PROBLEM REQUIREMENTS :: Retype the listing that follows, exactly as written.

--- AVAILABLE DATA ---

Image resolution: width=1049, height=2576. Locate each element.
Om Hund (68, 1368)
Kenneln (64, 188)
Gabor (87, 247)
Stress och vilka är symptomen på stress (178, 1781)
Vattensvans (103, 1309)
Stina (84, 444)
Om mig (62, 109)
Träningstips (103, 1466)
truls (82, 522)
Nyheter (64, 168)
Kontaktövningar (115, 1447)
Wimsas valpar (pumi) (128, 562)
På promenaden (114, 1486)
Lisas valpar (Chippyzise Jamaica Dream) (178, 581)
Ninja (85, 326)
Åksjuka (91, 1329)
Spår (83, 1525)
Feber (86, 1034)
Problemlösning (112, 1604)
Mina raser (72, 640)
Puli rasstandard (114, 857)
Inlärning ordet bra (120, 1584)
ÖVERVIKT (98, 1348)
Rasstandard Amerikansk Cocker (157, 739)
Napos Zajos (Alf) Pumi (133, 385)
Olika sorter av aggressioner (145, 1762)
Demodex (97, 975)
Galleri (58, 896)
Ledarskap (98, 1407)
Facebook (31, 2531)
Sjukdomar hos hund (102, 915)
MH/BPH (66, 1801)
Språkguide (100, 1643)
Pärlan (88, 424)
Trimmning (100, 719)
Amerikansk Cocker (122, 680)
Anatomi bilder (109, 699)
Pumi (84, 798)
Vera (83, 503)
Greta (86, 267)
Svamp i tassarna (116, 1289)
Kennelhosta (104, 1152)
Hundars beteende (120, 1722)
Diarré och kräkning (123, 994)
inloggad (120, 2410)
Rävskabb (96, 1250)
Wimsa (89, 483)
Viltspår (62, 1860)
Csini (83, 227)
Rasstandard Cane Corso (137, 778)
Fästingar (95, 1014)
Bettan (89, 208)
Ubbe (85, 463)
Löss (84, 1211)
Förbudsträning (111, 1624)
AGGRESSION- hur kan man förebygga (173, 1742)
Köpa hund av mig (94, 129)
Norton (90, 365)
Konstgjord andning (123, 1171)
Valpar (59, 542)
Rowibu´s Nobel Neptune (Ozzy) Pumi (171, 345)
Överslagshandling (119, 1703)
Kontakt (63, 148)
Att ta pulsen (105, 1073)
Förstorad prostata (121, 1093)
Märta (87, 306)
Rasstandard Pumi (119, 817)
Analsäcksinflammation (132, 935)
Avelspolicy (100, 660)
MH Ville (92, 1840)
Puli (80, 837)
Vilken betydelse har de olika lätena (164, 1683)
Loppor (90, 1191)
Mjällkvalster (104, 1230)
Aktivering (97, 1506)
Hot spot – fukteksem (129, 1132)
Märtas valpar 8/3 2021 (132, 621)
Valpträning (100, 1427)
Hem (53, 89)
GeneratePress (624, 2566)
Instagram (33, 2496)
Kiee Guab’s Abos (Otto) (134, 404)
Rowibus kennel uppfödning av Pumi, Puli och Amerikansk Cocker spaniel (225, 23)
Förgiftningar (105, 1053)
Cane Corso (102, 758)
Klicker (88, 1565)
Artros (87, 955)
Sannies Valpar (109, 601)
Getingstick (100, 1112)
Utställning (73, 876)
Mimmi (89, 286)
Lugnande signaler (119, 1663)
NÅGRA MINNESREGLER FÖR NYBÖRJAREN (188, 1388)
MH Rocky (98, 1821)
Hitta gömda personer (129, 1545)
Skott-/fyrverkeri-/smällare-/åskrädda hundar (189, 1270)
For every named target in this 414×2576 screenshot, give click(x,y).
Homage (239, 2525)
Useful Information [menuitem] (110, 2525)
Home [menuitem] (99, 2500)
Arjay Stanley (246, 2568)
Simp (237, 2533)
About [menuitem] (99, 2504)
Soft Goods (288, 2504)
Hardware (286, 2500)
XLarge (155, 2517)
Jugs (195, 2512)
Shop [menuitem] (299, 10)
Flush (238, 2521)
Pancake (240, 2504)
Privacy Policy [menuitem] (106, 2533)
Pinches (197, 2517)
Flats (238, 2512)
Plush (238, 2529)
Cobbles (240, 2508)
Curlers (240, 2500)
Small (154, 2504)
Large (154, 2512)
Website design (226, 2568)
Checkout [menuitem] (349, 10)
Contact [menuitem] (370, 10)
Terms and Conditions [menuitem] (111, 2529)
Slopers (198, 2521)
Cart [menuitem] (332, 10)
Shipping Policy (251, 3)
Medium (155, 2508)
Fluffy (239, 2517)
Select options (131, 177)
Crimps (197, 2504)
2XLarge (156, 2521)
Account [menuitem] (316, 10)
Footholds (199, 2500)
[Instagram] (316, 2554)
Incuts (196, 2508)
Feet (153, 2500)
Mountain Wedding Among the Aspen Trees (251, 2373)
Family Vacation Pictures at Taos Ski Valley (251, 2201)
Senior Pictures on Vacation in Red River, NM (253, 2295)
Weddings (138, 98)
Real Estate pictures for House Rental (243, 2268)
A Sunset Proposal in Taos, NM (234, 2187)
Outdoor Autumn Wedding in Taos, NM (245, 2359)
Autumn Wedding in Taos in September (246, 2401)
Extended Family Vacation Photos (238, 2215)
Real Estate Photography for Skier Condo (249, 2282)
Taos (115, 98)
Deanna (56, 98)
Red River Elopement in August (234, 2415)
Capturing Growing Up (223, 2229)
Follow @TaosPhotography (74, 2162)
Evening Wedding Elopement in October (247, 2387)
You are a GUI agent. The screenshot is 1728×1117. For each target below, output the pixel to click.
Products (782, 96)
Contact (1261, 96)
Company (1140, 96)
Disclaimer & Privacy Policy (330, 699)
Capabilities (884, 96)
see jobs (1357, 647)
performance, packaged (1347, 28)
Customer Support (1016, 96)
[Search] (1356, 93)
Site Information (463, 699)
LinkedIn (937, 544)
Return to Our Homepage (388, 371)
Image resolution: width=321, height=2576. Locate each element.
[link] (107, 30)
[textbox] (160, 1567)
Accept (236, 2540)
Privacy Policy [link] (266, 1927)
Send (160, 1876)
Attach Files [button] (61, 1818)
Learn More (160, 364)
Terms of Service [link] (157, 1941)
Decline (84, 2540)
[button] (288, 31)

---

SOLUTION TO THIS EXERCISE ::
Image resolution: width=1049, height=2576. Locate each element.
Om Hund (68, 1368)
Kenneln (64, 188)
Gabor (87, 247)
Stress och vilka är symptomen på stress (178, 1781)
Vattensvans (103, 1309)
Stina (84, 444)
Om mig (62, 109)
Träningstips (103, 1466)
truls (82, 522)
Nyheter (64, 168)
Kontaktövningar (115, 1447)
Wimsas valpar (pumi) (128, 562)
På promenaden (114, 1486)
Lisas valpar (Chippyzise Jamaica Dream) (178, 581)
Ninja (85, 326)
Åksjuka (91, 1329)
Spår (83, 1525)
Feber (86, 1034)
Problemlösning (112, 1604)
Mina raser (72, 640)
Puli rasstandard (114, 857)
Inlärning ordet bra (120, 1584)
ÖVERVIKT (98, 1348)
Rasstandard Amerikansk Cocker (157, 739)
Napos Zajos (Alf) Pumi (133, 385)
Olika sorter av aggressioner (145, 1762)
Demodex (97, 975)
Galleri (58, 896)
Ledarskap (98, 1407)
Facebook (31, 2531)
Sjukdomar hos hund (102, 915)
MH/BPH (66, 1801)
Språkguide (100, 1643)
Pärlan (88, 424)
Trimmning (100, 719)
Amerikansk Cocker (122, 680)
Anatomi bilder (109, 699)
Pumi (84, 798)
Vera (83, 503)
Greta (86, 267)
Svamp i tassarna (116, 1289)
Kennelhosta (104, 1152)
Hundars beteende (120, 1722)
Diarré och kräkning (123, 994)
inloggad (120, 2410)
Rävskabb (96, 1250)
Wimsa (89, 483)
Viltspår (62, 1860)
Csini (83, 227)
Rasstandard Cane Corso (137, 778)
Fästingar (95, 1014)
Bettan (89, 208)
Ubbe (85, 463)
Löss (84, 1211)
Förbudsträning (111, 1624)
AGGRESSION- hur kan man förebygga (173, 1742)
Köpa hund av mig (94, 129)
Norton (90, 365)
Konstgjord andning (123, 1171)
Valpar (59, 542)
Rowibu´s Nobel Neptune (Ozzy) Pumi (171, 345)
Överslagshandling (119, 1703)
Kontakt (63, 148)
Att ta pulsen (105, 1073)
Förstorad prostata (121, 1093)
Märta (87, 306)
Rasstandard Pumi (119, 817)
Analsäcksinflammation (132, 935)
Avelspolicy (100, 660)
MH Ville (92, 1840)
Puli (80, 837)
Vilken betydelse har de olika lätena (164, 1683)
Loppor (90, 1191)
Mjällkvalster (104, 1230)
Aktivering (97, 1506)
Hot spot – fukteksem (129, 1132)
Märtas valpar 8/3 2021 (132, 621)
Valpträning (100, 1427)
Hem (53, 89)
GeneratePress (624, 2566)
Instagram (33, 2496)
Kiee Guab’s Abos (Otto) (134, 404)
Rowibus kennel uppfödning av Pumi, Puli och Amerikansk Cocker spaniel (225, 23)
Förgiftningar (105, 1053)
Cane Corso (102, 758)
Klicker (88, 1565)
Artros (87, 955)
Sannies Valpar (109, 601)
Getingstick (100, 1112)
Utställning (73, 876)
Mimmi (89, 286)
Lugnande signaler (119, 1663)
NÅGRA MINNESREGLER FÖR NYBÖRJAREN (188, 1388)
MH Rocky (98, 1821)
Hitta gömda personer (129, 1545)
Skott-/fyrverkeri-/smällare-/åskrädda hundar (189, 1270)
For every named target in this 414×2576 screenshot, give click(x,y).
Homage (239, 2525)
Useful Information [menuitem] (110, 2525)
Home [menuitem] (99, 2500)
Arjay Stanley (246, 2568)
Simp (237, 2533)
About [menuitem] (99, 2504)
Soft Goods (288, 2504)
Hardware (286, 2500)
XLarge (155, 2517)
Jugs (195, 2512)
Shop [menuitem] (299, 10)
Flush (238, 2521)
Pancake (240, 2504)
Privacy Policy [menuitem] (106, 2533)
Pinches (197, 2517)
Flats (238, 2512)
Plush (238, 2529)
Cobbles (240, 2508)
Curlers (240, 2500)
Small (154, 2504)
Large (154, 2512)
Website design (226, 2568)
Checkout [menuitem] (349, 10)
Contact [menuitem] (370, 10)
Terms and Conditions [menuitem] (111, 2529)
Slopers (198, 2521)
Cart [menuitem] (332, 10)
Shipping Policy (251, 3)
Medium (155, 2508)
Fluffy (239, 2517)
Select options (131, 177)
Crimps (197, 2504)
2XLarge (156, 2521)
Account [menuitem] (316, 10)
Footholds (199, 2500)
[Instagram] (316, 2554)
Incuts (196, 2508)
Feet (153, 2500)
Mountain Wedding Among the Aspen Trees (251, 2373)
Family Vacation Pictures at Taos Ski Valley (251, 2201)
Senior Pictures on Vacation in Red River, NM (253, 2295)
Weddings (138, 98)
Real Estate pictures for House Rental (243, 2268)
A Sunset Proposal in Taos, NM (234, 2187)
Outdoor Autumn Wedding in Taos, NM (245, 2359)
Autumn Wedding in Taos in September (246, 2401)
Extended Family Vacation Photos (238, 2215)
Real Estate Photography for Skier Condo (249, 2282)
Taos (115, 98)
Deanna (56, 98)
Red River Elopement in August (234, 2415)
Capturing Growing Up (223, 2229)
Follow @TaosPhotography (74, 2162)
Evening Wedding Elopement in October (247, 2387)
You are a GUI agent. The screenshot is 1728×1117. For each target below, output the pixel to click.
Products (782, 96)
Contact (1261, 96)
Company (1140, 96)
Disclaimer & Privacy Policy (330, 699)
Capabilities (884, 96)
see jobs (1357, 647)
performance, packaged (1347, 28)
Customer Support (1016, 96)
[Search] (1356, 93)
Site Information (463, 699)
LinkedIn (937, 544)
Return to Our Homepage (388, 371)
Image resolution: width=321, height=2576. Locate each element.
[link] (107, 30)
[textbox] (160, 1567)
Accept (236, 2540)
Privacy Policy [link] (266, 1927)
Send (160, 1876)
Attach Files [button] (61, 1818)
Learn More (160, 364)
Terms of Service [link] (157, 1941)
Decline (84, 2540)
[button] (288, 31)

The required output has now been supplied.